Canadian Vanilla company Aust & Hachmann has published a report on how it sees the vanilla market, saying that Cyclone Enawo did not have the disastrous impact that many had predicted.

Aust & Hachmann provides update on world vanilla outlook

Canadian Vanilla company Aust & Hachmann has published a report on how it sees the vanilla market.

The report reads as follows:


Although we are still several months away from a more comprehensive global vanilla assessment, we felt it necessary to update the situation on the ground in Madagascar as it is evolving somewhat differently than we had suggested in our report of May 2017. Madagascar will have an even more dominant position on the global vanilla stage in 2017 as compared to 2016 as virtually all speculative and carry over inventories of vanilla beans have been mostly liquidated. The expected increase in vanilla production from other origins has not yet materialized and it is unlikely we will see a significant impact before 2018. Therefore what transpires in Madagascar this season will determine the trajectory of the global vanilla trade which we will analyze in greater detail later in the year.

In the meantime the Madagascar harvest has been well under way for over almost two months and there have been several unexpected developments so far. Here are the key take-away points that we have identified.

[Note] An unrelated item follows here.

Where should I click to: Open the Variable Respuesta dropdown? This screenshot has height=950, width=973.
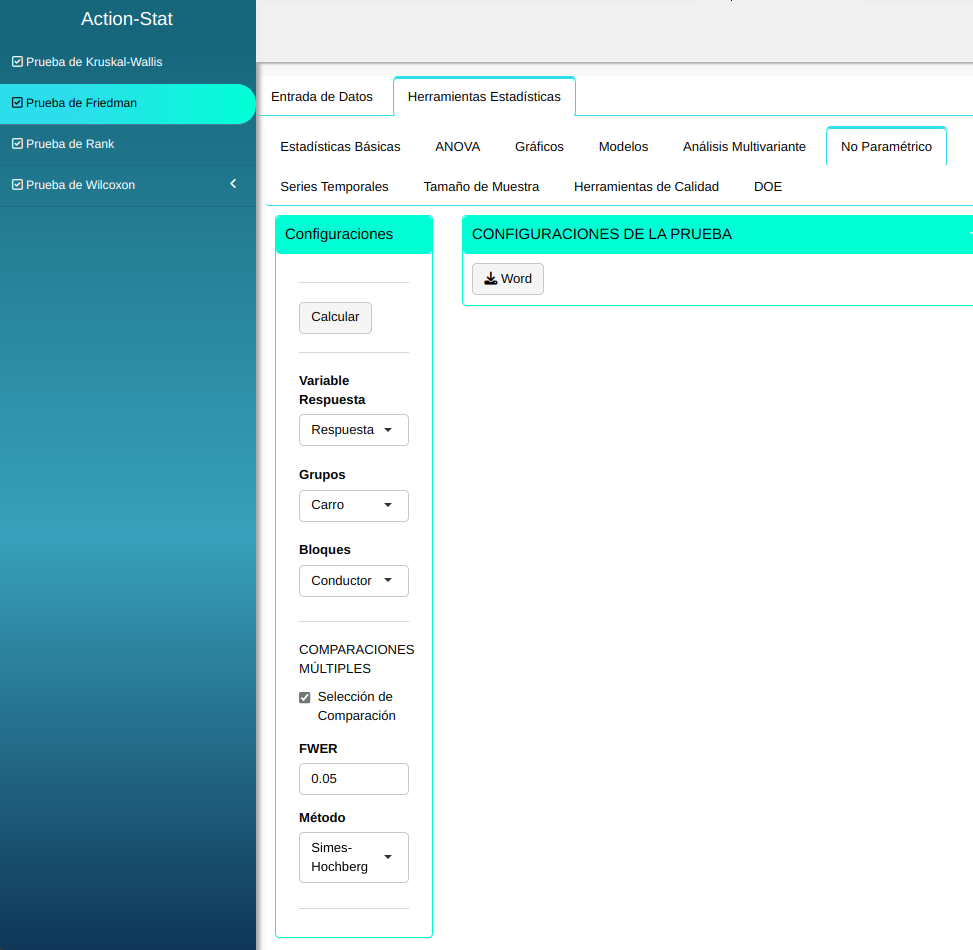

+ Cyclone Enawo did not have the disastrous impact that many had predicted. Although there is a significant quantity of very immature cyclone vanilla (these are green beans that were blown of the vines 3-4 months before full maturity and immediately cured) the overall quantity is probably less than 20% of the total crop.

+ We had suggested in our previous report that 2017 could produce one of the worst quality vanilla crops ever.However, against all expectations, even those of the most seasoned vanilla exporters in Madagascar, rural communities were in fact able to control the theft of green vanilla to a large extent. As we write this report there is still an ongoing green vanilla campaign whereas last year at this time most green vanilla had been harvested. This suggests a more mature crop in 2017, which in theory should translate into better quality and better yields, particularly in the regions of Ambanja, Maroantsetra and Mananra. Qualities in the Antalaha and Sambava will be more difficult to contend with.

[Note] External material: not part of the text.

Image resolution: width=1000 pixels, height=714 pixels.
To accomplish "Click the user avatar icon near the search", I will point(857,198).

+ A big factor in helping to control the theft of green vanilla, in our opinion, is the drop in demand for “quick cured” vanilla this year over last. This has meant far less financing in advance of the green market and less pressure on green vanilla prices. This is welcome news for those who truly believe in the sustainable purchasing of vanilla beans. It seems the local government is coming to realize how detrimental this practice is towards the communities in Madagascar who rely on vanilla for their livelihoods.

+ There is a possibility of a government decree which would not allow any vanilla exports from Madagascar before October 15th however to date we have not seen anything official. We see such an action as being far more detrimental than beneficial to the local vanilla market given the current global supply situation.

+ Pricing has been stable since the start of the campaign, should f it remains that way we can expect pricing in the same range as witnessed just prior to the cyclone. However we caution that it is still very early in the campaign and vanilla pricing is by no means established.

+ Unfortunately some large collectors have already started to vacuum pack partially cured vanilla beans in the hopes of a higher price later in the season. Unless the local government gets involved we do not see this practice being curtailed in the short term. In our opinion only a surplus production in vanilla will put an end, at least temporarily, to this practice which serves only to severely diminish vanilla quality and yields.

+ Our preliminary estimate for crop size for the 2016 Madagascar crop is between

1300 – 1500mt including the cyclone vanilla. Barring any government intervention, the lower quality beans will export by September, high grade extraction by late October early November. Good quality Black vanilla no earlier than December/January 2018.

This is still a very preliminary crop assessment for 2017. As anybody who has dealt with Madagascar for any length of time knows, much can still happen. We will attempt to issue a more detailed report prior to the end of the 4th quarter.